Crossing Success Increases with Analysis of Chronic Total Occlusions

In an effort to evaluate a new treatment approach for clogged arteries, Dr. Fadi Saab, Dr. Jihad Mustapha and others recently performed a study, referred to as the CTOP Trial, that reviewed 114 patients who have peripheral vascular disease (PVD). This disease is present when poor blood flow to a patient’s limbs cause pain – and ultimately prompt amputations.

Saab, Mustapha and the additional authors evaluated 142 blocked arteries, also described as chronic total occlusion (CTO). These CTO lesions were classified into four different categories based on the beginning and the end of the blockage.

In order to treat these blockages and provide the necessary blood flow to a patient, lesions must be crossed. With the knowledge gained from this trial, physicians can make better decisions in how they approach and treat these lesions for optimum outcomes.

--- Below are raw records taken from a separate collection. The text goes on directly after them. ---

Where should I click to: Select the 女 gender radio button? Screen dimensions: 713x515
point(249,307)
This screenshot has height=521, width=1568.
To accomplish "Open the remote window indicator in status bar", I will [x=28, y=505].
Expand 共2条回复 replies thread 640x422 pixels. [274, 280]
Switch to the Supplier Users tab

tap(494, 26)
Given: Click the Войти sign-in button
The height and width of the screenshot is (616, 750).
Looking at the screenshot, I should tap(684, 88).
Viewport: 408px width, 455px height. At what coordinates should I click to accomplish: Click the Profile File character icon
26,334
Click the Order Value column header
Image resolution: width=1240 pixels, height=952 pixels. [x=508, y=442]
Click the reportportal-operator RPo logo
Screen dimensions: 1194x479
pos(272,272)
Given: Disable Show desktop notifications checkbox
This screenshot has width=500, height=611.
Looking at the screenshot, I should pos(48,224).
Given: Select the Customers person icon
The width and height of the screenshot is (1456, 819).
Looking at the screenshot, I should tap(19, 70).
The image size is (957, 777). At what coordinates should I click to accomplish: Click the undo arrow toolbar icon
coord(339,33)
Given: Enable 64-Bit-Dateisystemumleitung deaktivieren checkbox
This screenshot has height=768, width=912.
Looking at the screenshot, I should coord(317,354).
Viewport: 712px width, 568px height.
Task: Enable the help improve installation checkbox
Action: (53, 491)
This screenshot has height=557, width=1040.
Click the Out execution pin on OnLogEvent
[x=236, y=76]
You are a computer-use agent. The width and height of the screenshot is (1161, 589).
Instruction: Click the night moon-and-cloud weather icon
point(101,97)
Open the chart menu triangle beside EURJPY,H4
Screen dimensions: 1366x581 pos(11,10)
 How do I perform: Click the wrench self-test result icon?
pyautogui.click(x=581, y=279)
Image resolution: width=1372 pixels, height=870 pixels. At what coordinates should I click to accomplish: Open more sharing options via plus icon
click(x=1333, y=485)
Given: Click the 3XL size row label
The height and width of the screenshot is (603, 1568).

Study results showed that lesion crossing success can be predicted based on the category a CTO lesion is classified as. Results also allowed the authors to predict which blockings were easiest to cross and which required additional techniques.

As a result, complex blockings were crossed successfully by the authors in 98 percent of the cases. The traditional success rate of crossing these blockages in some instances is as low as 40 percent. These statistics demonstrate the significant importance of this study.

An expanded version detailing this study was recently published in the February 2018 issue of the Journal of Endovascular Therapy.